The Brazilian charity Todos Pela Educacao (“All for Education” in Portuguese) first reported the findings cited by AFP on February 8. The charitable group based its report on data from a national survey of Brazilian households conducted by the Brazilian Institute of Geography and Statistics.

Todos Pela Educacao said Brazil’s recent surge in child illiteracy was directly tied to “the suspension of face-to-face classes [that] forced education networks to adapt in the last two years,” Brazil’s GloboNews reported on February 8.

Five million children between the ages of six and 17 years old in Brazil did not have access to education in November 2020 according to the findings of a United Nations Children’s Fund (UNICEF) report published in January 2021. More than four million of these five million children were enrolled in schools but were unable to participate in remote learning or in-person classes for most of 2020.

Many Brazilian children who failed to learn how to read or write from 2019 to 2021 were enrolled in schools but simply could not adjust to remote lessons during the pandemic, according to the accounts of parents who spoke to GloboNews on February 8.

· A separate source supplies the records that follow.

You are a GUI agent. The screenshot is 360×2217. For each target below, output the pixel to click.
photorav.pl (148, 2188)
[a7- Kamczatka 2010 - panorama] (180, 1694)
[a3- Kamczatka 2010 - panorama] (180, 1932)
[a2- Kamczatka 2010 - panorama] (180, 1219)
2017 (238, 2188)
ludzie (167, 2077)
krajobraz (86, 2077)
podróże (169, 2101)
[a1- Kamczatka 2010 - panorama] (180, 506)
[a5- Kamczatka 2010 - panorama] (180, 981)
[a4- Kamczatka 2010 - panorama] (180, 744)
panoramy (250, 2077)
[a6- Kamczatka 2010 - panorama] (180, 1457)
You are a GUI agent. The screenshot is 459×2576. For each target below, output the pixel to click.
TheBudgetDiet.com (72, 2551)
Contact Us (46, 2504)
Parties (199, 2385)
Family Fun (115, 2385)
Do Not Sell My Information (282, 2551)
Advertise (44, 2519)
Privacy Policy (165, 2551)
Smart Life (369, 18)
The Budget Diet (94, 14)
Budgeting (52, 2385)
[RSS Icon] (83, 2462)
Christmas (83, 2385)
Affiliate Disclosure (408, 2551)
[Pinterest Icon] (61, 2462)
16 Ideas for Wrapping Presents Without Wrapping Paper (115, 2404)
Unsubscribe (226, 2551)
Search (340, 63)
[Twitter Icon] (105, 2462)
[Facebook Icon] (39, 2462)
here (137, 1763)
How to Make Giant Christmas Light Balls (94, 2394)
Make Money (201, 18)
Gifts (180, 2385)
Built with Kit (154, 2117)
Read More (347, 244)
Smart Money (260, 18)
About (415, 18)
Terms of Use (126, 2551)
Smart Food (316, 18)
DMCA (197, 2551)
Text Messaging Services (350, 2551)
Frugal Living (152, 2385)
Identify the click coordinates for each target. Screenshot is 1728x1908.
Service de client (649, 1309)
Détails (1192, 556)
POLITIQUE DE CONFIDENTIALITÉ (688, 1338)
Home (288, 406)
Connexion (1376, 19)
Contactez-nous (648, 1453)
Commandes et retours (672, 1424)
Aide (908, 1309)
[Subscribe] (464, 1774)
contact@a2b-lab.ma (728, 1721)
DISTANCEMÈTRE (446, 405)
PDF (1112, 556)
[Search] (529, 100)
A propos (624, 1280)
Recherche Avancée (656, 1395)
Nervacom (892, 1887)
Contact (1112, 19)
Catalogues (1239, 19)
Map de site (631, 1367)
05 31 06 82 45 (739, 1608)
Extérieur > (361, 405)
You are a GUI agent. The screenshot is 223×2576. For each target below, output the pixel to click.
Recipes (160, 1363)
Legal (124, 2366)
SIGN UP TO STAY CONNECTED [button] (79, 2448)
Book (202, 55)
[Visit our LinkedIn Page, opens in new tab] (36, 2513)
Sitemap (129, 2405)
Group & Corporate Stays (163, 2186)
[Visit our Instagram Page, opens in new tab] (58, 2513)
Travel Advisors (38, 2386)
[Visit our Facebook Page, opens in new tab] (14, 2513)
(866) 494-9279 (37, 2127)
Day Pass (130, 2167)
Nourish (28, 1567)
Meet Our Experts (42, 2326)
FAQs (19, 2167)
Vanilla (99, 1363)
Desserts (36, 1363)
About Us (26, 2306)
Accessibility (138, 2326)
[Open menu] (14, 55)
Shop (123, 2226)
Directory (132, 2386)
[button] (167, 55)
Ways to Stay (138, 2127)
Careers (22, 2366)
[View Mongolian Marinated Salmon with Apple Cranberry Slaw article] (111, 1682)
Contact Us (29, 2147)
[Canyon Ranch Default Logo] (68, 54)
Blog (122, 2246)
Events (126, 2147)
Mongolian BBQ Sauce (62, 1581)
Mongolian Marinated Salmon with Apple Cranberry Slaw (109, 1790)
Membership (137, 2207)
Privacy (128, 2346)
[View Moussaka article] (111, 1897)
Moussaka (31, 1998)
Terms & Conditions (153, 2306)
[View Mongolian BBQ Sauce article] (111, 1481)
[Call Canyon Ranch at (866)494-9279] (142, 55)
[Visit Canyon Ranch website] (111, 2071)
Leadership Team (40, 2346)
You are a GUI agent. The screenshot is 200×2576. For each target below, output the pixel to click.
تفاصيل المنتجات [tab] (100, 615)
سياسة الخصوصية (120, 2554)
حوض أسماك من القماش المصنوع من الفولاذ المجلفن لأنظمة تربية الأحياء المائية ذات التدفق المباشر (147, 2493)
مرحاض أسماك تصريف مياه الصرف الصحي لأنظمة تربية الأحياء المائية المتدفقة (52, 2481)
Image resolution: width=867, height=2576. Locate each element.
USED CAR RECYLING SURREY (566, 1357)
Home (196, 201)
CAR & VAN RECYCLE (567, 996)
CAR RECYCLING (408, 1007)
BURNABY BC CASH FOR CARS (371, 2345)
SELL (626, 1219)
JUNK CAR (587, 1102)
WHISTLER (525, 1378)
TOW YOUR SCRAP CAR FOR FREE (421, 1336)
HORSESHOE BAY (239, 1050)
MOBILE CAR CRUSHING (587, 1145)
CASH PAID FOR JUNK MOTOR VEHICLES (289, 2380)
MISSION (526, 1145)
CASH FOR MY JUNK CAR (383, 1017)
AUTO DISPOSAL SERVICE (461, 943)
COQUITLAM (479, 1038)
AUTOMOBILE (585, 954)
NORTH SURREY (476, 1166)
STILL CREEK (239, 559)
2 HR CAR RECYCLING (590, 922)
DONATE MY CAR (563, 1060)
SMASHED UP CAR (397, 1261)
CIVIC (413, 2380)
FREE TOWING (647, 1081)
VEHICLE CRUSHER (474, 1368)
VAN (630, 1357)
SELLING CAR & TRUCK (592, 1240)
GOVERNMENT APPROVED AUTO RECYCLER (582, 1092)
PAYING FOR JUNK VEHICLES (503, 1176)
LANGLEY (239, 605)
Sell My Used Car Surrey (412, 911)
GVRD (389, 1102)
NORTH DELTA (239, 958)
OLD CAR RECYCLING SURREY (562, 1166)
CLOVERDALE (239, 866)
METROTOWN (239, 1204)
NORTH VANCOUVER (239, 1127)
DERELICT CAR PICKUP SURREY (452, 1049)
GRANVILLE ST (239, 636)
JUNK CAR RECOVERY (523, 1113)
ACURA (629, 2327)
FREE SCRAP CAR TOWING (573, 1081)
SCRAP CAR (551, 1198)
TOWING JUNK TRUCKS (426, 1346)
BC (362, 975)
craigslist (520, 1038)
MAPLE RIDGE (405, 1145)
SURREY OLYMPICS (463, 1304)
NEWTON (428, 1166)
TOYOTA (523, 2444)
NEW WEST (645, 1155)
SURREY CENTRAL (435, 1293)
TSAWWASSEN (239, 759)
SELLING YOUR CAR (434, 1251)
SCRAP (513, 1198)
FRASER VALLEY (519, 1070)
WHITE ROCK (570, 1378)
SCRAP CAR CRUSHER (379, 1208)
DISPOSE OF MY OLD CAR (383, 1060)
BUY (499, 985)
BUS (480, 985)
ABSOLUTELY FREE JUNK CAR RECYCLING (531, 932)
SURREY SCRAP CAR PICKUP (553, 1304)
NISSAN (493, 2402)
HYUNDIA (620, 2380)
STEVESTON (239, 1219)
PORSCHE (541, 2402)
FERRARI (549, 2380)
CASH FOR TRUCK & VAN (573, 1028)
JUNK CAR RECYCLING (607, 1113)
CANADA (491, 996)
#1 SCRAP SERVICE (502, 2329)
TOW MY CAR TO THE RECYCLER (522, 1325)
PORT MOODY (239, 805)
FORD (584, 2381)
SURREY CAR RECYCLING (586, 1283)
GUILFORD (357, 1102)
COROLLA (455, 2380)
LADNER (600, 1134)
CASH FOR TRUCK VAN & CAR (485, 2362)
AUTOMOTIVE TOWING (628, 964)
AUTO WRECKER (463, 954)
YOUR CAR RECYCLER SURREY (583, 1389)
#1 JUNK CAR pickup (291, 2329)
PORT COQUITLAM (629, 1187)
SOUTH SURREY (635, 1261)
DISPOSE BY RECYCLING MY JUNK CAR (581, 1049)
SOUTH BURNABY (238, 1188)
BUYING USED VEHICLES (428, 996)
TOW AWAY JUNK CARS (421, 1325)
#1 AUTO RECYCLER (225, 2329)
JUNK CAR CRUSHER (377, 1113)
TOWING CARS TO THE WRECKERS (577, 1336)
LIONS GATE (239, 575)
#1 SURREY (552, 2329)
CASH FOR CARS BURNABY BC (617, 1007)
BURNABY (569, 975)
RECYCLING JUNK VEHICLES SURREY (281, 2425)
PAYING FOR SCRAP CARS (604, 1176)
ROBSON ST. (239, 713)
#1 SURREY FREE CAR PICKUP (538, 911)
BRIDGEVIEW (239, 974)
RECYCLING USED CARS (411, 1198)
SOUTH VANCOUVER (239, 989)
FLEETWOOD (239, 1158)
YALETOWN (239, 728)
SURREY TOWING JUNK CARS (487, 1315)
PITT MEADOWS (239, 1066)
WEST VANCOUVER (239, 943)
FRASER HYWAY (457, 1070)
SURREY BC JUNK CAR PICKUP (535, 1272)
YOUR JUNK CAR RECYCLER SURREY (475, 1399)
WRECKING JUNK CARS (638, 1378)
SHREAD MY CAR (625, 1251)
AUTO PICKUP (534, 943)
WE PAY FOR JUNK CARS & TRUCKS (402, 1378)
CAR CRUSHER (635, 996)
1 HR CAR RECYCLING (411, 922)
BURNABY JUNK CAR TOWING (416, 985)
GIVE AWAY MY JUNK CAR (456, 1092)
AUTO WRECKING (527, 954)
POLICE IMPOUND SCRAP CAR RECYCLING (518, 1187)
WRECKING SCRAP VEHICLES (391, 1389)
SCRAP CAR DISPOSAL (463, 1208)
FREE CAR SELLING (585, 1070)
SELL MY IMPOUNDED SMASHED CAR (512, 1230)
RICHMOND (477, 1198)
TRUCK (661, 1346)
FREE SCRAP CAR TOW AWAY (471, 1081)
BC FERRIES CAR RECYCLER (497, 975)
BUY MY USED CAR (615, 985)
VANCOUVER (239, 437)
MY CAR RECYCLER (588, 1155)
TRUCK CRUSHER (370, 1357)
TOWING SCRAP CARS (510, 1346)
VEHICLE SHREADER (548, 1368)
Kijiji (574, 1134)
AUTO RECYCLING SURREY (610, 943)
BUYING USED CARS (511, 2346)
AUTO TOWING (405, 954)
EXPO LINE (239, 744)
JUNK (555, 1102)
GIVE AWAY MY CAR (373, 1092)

Vanusa Alves told GloboNews her daughter Marcelly, 7, has not learned how to read or write properly due to her struggle to transition to remote learning during the pandemic.

According to Alves, Marcelly “completed the first year of elementary school in 2021, during the pandemic, at a municipal school in Malhada, a city in the interior of Bahia [a state in northeastern Brazil].”

“She did the activities on a digital platform, but hardly took classes. She shared her cell phone with her sister,” Alves recalled of her daughter’s learning difficulties.

“To this day, she doesn’t know how to read and write with the ease expected of a 7-year-old,” Alves acknowledged.

Brazilian President Jair Bolsonaro has opposed coronavirus lockdowns, including school closures and suspensions on in-person learning, throughout the pandemic. The country has endured widespread school shutdowns despite its president’s anti-lockdown stance because Brazil’s government is based on a federal system in which its 26 individual states (and one federal district) all hold policymaking powers, including the ability to close public school systems.